Mayor de Blasio celebrated a new Vision Zero milestone on Wednesday. Last year, the city recorded the fewest traffic deaths in its history.
In total, there were 229 traffic deaths in 2016 — down 23 percent since the mayor took office.
But advocates raised concern about other numbers. City Councilmember Jimmy Van Bramer of Queens said hit-and-run crash numbers and arrests are a "gaping hole in the Vision Zero story."
In more than 5,000 hit-and-run crashes in fiscal 2016 where someone was injured, the NYPD made arrests 8 percent of the time. In 38 cases where someone died, the NYPD made arrests 34 percent of the time.
Van Bramer sees it another way, "Two thirds of the people who kill another human being with their car and leave the scene of the accident are never arrested."
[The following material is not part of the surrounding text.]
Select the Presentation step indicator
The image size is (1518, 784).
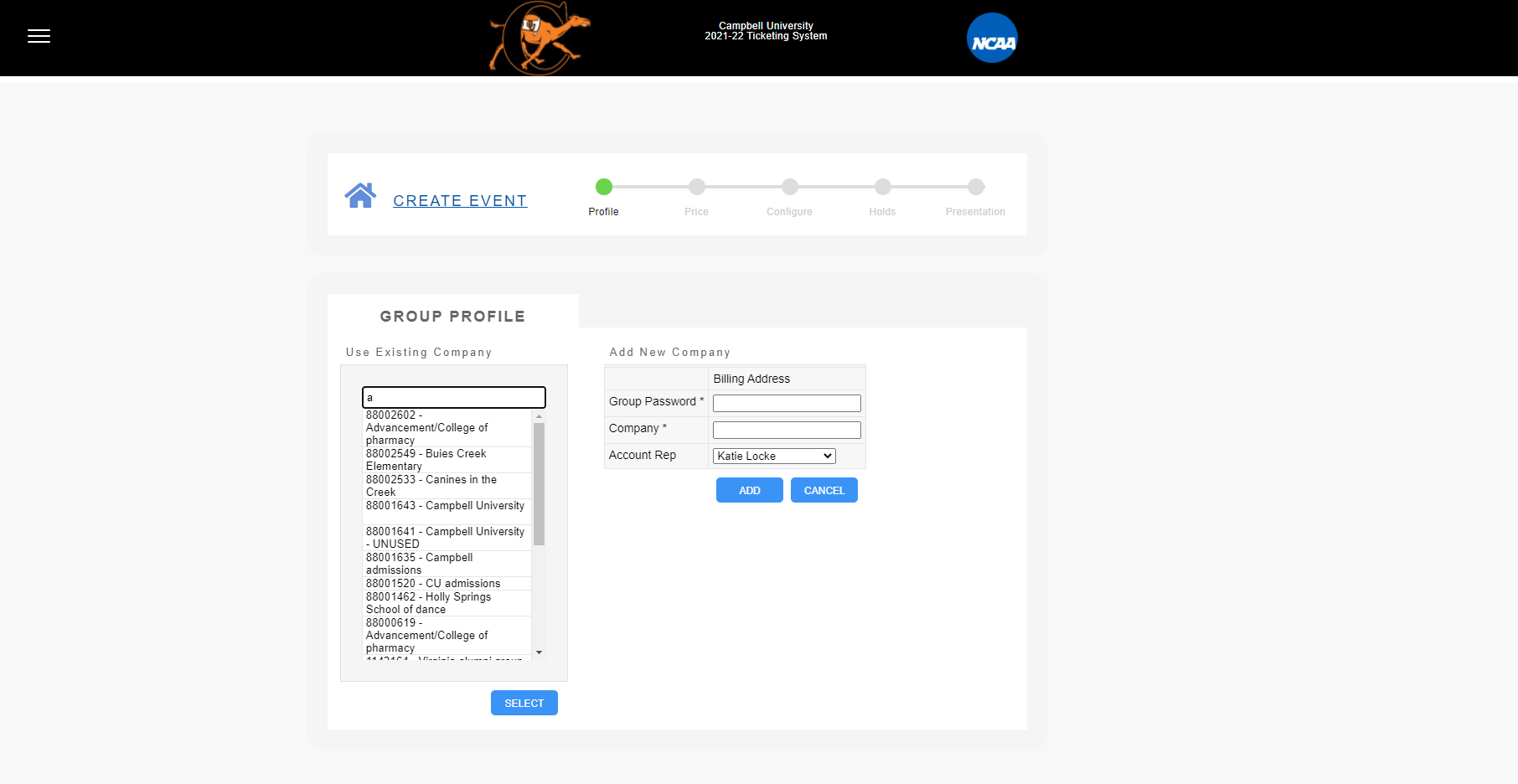(x=975, y=187)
"Two-thirds," he repeated for emphasis.
And this year is off to a troubling start when it comes to traffic deaths, according to Brian Zumhagen, a spokesman for the traffic safety advocacy group Transportation Alternatives.
So far, ten people were killed in the first ten days of the year. That includes two fatal hit-and-run crashes. An arrest has been made in one of the cases.
"In 2017, the city needs to take urgent action to end the scourge of drivers leaving crash scenes," said Zumhagen. "We need more thorough NYPD hit-and-run investigations, and more consistent and equitable traffic enforcement, including speed safety cameras to deter speeding and protect vulnerable pedestrians and bicyclists."
Mayoral spokesman Austin Finan called hit-and-run crashes, "serious, unacceptable crimes."
"Which is why the police department investigates every reported case and works hard to make arrests, including dispatching members of its Collision Investigation Squad for all instances where an individual is seriously injured or killed," said Finan.
The NYPD’s CIS squad is not deployed in every hit-and-run crash. Of the 45,000 hit-and-run crashes recorded by the NYPD, 90 percent involve only property damage.
Arrests are made in less than one percent of those cases.